With quote(), you get exactly what you put in, regardless of the locale.
The injection case also matters. $'$(cat /etc/passwd)' is a literal string of seventeen characters, not a command
substitution. The shell does not expand $(...) inside $'...' quotes, the same way it does not expand inside regular
single quotes. The user's payload is data, not code.
Using it
You call quote() exactly where you used to call escapeshellarg():
// Before:
run('echo ' . escapeshellarg($message));
// After:
run('echo ' . quote($message));
Inside templates, there is also a quote filter, so you can keep the recipe readable:
set('message', "it's deployed");
run('echo {{ message | quote }}');
The filter calls the same function, so it has the same guarantees.
A few caveats
The $'...' syntax is a Bash and zsh feature. It is also defined in the upcoming POSIX revision, and most modern shells
implement it (including dash on recent Debian and Ubuntu), but a strict /bin/sh from an older system might not.
Deployer assumes a Bash-compatible shell on the remote host, which has been the case since the beginning. If you need to
override this per host, v8 also adds Host::setShellPath().

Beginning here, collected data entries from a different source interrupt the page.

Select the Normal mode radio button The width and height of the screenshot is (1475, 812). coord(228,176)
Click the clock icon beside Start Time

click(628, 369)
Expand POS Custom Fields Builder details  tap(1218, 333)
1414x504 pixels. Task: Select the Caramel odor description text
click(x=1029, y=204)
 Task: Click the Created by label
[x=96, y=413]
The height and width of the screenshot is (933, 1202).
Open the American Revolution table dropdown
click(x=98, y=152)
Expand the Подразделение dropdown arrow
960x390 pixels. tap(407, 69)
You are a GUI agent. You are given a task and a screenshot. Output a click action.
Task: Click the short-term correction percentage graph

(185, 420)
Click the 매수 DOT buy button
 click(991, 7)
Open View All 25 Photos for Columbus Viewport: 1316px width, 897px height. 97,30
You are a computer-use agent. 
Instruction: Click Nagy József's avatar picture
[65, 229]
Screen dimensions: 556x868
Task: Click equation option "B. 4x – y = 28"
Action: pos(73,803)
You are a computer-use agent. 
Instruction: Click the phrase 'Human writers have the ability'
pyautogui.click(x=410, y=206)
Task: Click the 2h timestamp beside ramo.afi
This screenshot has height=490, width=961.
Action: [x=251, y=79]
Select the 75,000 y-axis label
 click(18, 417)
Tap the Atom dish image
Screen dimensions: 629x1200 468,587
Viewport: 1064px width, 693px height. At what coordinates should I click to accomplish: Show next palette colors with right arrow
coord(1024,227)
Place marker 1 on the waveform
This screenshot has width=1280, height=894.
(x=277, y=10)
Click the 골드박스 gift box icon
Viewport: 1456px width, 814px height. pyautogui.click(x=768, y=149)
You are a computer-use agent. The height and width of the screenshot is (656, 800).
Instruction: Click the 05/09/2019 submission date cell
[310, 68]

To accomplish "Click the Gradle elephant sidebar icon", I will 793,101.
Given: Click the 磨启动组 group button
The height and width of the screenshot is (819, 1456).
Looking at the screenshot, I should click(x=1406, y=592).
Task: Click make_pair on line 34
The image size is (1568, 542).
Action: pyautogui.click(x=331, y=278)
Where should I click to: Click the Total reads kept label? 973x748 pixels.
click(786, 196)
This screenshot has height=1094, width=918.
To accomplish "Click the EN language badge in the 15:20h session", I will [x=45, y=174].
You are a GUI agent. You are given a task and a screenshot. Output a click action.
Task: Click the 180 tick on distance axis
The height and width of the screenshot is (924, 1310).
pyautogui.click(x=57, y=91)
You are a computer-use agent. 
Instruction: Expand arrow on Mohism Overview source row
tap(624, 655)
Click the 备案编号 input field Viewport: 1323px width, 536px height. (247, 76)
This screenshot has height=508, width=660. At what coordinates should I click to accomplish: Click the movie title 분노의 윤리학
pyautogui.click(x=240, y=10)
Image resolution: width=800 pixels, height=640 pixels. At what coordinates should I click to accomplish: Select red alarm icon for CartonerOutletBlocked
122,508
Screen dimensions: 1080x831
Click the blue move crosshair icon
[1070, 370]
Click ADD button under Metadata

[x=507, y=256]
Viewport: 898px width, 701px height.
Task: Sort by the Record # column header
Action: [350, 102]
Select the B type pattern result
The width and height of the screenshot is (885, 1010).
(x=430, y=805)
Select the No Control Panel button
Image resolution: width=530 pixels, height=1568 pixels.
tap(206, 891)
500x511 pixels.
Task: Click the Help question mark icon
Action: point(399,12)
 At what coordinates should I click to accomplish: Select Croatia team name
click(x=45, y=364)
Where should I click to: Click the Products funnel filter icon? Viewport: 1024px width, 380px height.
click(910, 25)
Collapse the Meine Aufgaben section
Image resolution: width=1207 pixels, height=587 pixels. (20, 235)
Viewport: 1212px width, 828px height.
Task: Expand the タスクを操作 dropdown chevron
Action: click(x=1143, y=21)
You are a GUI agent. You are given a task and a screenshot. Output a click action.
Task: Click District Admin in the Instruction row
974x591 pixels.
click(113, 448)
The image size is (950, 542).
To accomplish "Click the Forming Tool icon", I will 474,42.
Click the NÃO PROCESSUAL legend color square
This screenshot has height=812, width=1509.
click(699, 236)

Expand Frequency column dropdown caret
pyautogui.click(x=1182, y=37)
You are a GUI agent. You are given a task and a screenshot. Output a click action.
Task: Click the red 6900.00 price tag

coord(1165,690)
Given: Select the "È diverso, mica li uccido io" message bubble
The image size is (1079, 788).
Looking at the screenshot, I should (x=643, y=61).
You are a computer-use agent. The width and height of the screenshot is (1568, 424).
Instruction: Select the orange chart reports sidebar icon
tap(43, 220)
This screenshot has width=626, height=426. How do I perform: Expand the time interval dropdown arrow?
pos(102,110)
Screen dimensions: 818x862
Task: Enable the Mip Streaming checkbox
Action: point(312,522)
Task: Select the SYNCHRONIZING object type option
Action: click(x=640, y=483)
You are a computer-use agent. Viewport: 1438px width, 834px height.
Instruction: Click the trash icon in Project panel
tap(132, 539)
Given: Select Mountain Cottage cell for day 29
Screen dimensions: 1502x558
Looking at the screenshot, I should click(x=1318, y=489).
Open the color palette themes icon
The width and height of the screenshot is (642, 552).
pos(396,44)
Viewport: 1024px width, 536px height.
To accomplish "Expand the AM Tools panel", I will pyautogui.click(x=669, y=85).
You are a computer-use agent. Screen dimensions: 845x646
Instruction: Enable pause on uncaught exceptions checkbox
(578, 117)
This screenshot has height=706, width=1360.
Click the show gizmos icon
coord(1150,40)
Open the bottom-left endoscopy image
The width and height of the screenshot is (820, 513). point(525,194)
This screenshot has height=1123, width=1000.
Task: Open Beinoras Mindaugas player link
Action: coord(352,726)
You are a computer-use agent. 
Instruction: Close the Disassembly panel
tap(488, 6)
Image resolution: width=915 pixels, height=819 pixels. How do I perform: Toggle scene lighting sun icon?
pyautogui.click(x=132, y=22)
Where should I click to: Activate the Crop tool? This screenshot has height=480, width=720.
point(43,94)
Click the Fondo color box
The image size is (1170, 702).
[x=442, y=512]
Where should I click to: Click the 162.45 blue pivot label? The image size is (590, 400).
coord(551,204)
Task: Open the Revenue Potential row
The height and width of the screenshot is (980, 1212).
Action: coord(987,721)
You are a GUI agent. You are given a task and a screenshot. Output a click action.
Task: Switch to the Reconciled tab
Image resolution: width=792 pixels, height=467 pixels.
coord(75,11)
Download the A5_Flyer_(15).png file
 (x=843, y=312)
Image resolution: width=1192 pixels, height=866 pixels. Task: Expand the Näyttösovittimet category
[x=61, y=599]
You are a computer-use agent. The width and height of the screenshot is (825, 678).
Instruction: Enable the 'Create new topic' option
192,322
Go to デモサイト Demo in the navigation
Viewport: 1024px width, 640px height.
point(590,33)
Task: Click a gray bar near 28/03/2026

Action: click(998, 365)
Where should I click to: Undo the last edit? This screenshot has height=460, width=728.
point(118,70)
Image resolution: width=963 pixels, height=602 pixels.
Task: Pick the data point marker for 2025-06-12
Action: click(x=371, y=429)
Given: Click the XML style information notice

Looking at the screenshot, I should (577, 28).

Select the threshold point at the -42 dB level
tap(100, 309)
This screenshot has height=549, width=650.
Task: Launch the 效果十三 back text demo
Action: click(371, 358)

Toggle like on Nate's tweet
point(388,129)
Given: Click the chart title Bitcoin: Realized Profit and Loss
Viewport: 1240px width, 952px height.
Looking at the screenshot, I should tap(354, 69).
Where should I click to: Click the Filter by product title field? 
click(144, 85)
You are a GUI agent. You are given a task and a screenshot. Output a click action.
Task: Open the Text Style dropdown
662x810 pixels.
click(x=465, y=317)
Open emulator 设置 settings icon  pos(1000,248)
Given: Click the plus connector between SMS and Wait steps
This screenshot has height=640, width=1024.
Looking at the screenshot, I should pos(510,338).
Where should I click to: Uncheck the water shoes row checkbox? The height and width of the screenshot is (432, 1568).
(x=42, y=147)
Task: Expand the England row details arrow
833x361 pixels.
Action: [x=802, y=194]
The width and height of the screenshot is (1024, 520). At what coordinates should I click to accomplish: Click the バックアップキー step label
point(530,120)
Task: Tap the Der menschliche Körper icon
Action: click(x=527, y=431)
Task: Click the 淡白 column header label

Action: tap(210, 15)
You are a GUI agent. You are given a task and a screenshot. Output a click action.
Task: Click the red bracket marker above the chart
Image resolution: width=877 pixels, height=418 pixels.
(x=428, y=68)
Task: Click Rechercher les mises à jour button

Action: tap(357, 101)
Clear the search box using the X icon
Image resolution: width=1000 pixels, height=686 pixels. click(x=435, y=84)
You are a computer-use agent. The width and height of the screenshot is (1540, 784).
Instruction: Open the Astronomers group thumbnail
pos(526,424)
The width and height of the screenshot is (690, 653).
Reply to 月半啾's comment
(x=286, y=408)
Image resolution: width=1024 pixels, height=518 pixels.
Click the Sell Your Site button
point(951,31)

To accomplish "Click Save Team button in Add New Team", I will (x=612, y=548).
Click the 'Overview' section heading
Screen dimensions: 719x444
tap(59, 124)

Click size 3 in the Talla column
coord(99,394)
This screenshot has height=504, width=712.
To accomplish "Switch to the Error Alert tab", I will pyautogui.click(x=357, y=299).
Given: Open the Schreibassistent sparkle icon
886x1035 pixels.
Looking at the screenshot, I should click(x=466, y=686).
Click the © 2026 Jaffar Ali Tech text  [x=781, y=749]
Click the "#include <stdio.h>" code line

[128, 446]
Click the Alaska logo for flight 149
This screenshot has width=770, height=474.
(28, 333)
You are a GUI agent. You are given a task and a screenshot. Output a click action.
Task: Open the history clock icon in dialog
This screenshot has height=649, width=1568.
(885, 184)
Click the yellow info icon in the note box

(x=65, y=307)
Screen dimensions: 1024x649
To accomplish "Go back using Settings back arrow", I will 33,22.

quote() only handles UTF-8 byte sequences correctly when they are valid UTF-8 to begin with. If you pass in a binary
blob with arbitrary bytes, the output will still be a syntactically valid ANSI-C string, but whether your remote shell
interprets it the way you expect depends on its locale settings. For shell arguments, this is almost never a real
concern. For piping binary data, use the standard input stream instead.
Why bother
Most of the time, escapeshellarg() is fine. The locale bug is rare in practice, and most servers run in a UTF-8 locale
these days. But Deployer is a tool people trust to run privileged commands across production servers, often with values
that came from CI environment variables, git refs, or user-supplied config. A function that silently drops bytes under
conditions you cannot easily detect is not a great fit for that job.
quote() is small, deterministic, and produces output that is easy to read in a deploy log. It does the same job in
fewer surprises. That seemed like a good trade.